Please reproduce the records below word for word, beginning with the line containing "This screenshot has height=464, width=825." and continuing through the line containing "Open the Options", both included.

Records for locating displayed items

__________________________________________________

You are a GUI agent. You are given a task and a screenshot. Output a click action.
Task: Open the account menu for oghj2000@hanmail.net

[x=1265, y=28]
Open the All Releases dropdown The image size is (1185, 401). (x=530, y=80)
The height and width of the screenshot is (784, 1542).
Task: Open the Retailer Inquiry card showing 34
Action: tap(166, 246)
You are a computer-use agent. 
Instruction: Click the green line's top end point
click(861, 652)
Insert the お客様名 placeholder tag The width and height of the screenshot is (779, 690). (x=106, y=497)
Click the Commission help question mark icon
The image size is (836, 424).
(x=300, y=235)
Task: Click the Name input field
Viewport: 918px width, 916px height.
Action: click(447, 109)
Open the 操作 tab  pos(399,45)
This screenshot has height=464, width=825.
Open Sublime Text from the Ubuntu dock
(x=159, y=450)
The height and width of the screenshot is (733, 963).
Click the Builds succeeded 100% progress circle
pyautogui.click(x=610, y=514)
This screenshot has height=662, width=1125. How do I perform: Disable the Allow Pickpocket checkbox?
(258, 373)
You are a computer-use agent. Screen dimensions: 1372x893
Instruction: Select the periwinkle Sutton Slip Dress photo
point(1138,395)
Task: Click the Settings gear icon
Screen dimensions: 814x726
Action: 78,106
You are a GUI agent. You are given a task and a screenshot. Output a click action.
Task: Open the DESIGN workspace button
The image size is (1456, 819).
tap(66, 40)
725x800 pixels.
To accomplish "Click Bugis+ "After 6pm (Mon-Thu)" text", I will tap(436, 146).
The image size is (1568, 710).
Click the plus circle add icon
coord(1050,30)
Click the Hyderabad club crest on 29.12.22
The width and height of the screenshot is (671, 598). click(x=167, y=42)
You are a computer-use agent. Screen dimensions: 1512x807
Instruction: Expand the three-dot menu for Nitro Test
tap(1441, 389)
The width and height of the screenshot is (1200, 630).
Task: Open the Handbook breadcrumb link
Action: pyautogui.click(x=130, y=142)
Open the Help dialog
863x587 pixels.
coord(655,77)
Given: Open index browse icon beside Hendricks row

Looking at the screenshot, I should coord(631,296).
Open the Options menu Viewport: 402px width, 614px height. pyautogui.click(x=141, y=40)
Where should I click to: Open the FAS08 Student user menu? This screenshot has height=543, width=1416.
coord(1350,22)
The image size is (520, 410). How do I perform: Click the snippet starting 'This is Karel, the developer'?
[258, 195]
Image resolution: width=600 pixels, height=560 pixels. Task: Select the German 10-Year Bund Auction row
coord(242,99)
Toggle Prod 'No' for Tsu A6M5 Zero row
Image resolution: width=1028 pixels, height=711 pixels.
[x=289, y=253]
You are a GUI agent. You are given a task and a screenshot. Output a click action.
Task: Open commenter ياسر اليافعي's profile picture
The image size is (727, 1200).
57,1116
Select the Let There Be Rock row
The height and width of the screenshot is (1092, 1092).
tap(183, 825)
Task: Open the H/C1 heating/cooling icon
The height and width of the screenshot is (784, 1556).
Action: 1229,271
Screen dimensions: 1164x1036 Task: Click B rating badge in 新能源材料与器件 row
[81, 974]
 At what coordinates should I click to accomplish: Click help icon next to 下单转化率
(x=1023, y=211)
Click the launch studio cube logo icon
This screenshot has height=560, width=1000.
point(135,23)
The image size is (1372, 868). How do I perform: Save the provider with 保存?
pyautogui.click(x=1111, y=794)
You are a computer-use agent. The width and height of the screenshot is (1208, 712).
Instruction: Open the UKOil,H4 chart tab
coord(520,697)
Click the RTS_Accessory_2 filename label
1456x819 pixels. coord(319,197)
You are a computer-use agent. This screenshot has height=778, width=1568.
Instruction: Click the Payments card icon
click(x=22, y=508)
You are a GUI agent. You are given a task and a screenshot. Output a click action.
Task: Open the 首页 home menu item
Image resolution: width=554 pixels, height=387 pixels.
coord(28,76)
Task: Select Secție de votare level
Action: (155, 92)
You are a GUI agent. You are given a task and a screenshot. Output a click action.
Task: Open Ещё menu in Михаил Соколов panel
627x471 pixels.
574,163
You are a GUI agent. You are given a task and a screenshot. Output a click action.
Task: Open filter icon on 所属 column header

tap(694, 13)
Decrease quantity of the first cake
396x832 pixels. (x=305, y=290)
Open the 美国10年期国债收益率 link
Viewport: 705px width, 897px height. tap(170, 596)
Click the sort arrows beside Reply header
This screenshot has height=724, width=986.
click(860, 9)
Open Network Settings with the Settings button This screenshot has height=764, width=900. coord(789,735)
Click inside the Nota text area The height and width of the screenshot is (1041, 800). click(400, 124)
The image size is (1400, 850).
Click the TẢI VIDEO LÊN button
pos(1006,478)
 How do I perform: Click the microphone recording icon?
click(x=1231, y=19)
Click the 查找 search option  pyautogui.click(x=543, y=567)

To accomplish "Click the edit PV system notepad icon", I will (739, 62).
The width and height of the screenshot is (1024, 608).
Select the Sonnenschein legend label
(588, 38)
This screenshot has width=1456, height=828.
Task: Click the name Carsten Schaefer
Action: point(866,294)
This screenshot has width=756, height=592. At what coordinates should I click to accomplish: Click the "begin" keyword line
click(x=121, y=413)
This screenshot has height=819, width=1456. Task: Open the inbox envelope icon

__________________________________________________

**Solution to this exercise:**
This screenshot has height=464, width=825.
Open Sublime Text from the Ubuntu dock
(x=159, y=450)
The height and width of the screenshot is (733, 963).
Click the Builds succeeded 100% progress circle
pyautogui.click(x=610, y=514)
This screenshot has height=662, width=1125. How do I perform: Disable the Allow Pickpocket checkbox?
(258, 373)
You are a computer-use agent. Screen dimensions: 1372x893
Instruction: Select the periwinkle Sutton Slip Dress photo
point(1138,395)
Task: Click the Settings gear icon
Screen dimensions: 814x726
Action: 78,106
You are a GUI agent. You are given a task and a screenshot. Output a click action.
Task: Open the DESIGN workspace button
The image size is (1456, 819).
tap(66, 40)
725x800 pixels.
To accomplish "Click Bugis+ "After 6pm (Mon-Thu)" text", I will tap(436, 146).
The image size is (1568, 710).
Click the plus circle add icon
coord(1050,30)
Click the Hyderabad club crest on 29.12.22
The width and height of the screenshot is (671, 598). click(x=167, y=42)
You are a computer-use agent. Screen dimensions: 1512x807
Instruction: Expand the three-dot menu for Nitro Test
tap(1441, 389)
The width and height of the screenshot is (1200, 630).
Task: Open the Handbook breadcrumb link
Action: pyautogui.click(x=130, y=142)
Open the Help dialog
863x587 pixels.
coord(655,77)
Given: Open index browse icon beside Hendricks row

Looking at the screenshot, I should coord(631,296).
Open the Options menu Viewport: 402px width, 614px height. pyautogui.click(x=141, y=40)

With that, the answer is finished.